BEGIN Data section
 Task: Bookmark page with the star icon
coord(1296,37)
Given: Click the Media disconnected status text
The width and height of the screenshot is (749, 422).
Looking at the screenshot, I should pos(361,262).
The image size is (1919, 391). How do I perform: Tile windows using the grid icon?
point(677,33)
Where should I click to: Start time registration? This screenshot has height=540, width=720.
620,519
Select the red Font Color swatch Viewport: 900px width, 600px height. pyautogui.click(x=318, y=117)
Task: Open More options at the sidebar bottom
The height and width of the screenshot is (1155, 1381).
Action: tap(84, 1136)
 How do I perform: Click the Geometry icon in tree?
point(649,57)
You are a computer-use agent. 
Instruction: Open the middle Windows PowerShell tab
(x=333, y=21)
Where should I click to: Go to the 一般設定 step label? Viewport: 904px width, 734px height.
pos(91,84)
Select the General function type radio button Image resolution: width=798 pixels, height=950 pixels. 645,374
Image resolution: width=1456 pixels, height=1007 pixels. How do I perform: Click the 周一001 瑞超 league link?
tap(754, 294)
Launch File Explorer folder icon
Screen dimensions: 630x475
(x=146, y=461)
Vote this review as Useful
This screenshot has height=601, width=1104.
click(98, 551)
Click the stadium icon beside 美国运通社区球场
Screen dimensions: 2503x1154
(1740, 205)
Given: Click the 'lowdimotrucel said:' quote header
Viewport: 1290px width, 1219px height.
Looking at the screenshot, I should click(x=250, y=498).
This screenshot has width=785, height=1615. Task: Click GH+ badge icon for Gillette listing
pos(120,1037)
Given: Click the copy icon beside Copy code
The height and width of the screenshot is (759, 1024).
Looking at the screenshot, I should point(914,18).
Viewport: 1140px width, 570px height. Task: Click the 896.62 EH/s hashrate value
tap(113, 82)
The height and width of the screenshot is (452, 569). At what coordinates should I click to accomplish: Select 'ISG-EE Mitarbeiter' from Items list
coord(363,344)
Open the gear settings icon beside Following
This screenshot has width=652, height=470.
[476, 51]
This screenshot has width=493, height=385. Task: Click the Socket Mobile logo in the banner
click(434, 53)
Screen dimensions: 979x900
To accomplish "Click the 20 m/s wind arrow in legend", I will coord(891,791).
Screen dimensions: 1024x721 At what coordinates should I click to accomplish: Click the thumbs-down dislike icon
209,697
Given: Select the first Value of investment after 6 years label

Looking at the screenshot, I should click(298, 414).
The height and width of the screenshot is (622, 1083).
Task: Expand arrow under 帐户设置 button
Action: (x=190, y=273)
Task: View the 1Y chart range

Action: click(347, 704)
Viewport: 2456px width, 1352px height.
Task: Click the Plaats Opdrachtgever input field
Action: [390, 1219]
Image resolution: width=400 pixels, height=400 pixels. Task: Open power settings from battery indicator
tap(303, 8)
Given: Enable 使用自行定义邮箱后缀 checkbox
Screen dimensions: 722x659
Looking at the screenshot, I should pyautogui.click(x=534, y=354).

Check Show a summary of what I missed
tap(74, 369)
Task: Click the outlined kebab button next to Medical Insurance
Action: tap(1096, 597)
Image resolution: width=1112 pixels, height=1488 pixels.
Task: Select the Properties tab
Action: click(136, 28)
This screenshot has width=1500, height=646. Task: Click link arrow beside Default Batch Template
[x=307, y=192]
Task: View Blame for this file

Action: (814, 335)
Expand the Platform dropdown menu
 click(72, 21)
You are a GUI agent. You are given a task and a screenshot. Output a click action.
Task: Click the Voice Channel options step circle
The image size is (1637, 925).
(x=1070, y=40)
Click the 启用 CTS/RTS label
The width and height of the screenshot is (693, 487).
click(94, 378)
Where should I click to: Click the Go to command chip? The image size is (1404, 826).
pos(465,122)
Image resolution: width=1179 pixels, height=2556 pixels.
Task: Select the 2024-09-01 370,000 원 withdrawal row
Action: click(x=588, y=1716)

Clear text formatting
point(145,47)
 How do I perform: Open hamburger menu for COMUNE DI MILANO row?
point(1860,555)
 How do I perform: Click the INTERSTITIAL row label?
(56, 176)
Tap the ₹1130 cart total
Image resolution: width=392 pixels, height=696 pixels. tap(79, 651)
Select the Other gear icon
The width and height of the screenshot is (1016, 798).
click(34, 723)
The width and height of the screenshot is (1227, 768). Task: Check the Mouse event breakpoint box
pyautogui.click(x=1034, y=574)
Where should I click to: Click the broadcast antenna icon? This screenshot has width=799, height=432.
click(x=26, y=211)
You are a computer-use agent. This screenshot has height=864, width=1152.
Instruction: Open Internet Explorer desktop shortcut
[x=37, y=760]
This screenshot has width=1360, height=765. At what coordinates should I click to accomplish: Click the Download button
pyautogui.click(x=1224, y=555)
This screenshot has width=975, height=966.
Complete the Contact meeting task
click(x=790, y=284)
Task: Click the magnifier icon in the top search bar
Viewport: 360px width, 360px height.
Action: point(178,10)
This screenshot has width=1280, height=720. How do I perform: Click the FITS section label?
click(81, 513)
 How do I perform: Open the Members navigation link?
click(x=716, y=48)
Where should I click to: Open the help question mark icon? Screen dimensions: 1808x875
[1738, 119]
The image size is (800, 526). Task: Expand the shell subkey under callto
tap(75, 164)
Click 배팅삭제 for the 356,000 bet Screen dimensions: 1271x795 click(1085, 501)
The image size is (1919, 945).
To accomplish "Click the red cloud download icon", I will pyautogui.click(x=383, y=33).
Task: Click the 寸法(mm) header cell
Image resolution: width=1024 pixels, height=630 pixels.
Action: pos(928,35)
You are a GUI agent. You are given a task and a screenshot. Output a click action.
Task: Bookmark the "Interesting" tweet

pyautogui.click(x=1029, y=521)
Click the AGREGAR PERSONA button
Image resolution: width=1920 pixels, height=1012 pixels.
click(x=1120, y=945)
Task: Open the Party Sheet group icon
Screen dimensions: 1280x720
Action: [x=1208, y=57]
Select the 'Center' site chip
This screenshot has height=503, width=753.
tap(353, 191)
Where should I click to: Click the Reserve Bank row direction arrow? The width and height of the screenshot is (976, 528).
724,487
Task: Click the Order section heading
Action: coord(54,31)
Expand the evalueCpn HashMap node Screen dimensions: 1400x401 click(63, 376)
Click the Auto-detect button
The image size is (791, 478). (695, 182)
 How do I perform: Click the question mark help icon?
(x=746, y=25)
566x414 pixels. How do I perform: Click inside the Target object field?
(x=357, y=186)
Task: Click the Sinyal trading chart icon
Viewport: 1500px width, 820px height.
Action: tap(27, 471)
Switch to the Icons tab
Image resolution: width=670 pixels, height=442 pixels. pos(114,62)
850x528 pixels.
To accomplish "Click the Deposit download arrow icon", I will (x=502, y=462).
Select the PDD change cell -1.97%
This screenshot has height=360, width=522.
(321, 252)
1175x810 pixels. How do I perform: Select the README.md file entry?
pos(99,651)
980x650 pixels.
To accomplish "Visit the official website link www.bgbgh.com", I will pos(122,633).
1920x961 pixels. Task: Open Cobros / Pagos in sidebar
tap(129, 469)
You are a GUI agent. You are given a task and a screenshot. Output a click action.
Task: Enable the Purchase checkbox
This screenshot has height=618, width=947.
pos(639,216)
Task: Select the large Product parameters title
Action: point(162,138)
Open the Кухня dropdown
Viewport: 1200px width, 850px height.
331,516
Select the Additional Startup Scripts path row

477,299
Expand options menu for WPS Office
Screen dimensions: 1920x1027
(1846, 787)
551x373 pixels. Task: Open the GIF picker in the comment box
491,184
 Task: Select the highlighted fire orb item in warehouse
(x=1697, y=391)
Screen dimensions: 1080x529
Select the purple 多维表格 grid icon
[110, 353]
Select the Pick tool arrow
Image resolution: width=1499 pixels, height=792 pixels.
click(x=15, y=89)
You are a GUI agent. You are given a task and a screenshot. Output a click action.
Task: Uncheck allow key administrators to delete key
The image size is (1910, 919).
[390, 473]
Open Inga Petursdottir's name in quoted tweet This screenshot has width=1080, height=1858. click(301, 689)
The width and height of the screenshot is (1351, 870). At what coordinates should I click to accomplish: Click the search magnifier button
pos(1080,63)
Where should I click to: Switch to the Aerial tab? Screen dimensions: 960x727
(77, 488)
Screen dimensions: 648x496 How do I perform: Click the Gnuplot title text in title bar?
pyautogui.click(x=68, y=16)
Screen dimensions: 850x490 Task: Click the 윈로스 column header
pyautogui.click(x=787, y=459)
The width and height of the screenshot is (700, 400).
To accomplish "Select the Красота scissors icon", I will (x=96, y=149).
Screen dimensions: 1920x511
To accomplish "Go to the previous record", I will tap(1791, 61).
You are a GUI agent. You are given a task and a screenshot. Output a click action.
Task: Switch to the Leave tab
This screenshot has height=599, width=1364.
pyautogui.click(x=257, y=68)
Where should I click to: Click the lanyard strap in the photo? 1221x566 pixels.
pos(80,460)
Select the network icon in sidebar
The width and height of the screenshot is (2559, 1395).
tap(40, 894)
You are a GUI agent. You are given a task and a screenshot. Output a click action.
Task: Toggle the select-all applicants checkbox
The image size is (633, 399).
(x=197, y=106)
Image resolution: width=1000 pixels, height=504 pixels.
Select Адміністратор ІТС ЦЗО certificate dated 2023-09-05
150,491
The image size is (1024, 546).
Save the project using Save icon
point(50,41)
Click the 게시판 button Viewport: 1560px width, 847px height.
END Data section
Work request:
Looking at the entries above, determine how many lines contain the word "checkbox" and state only that number.

Solution to this task:
3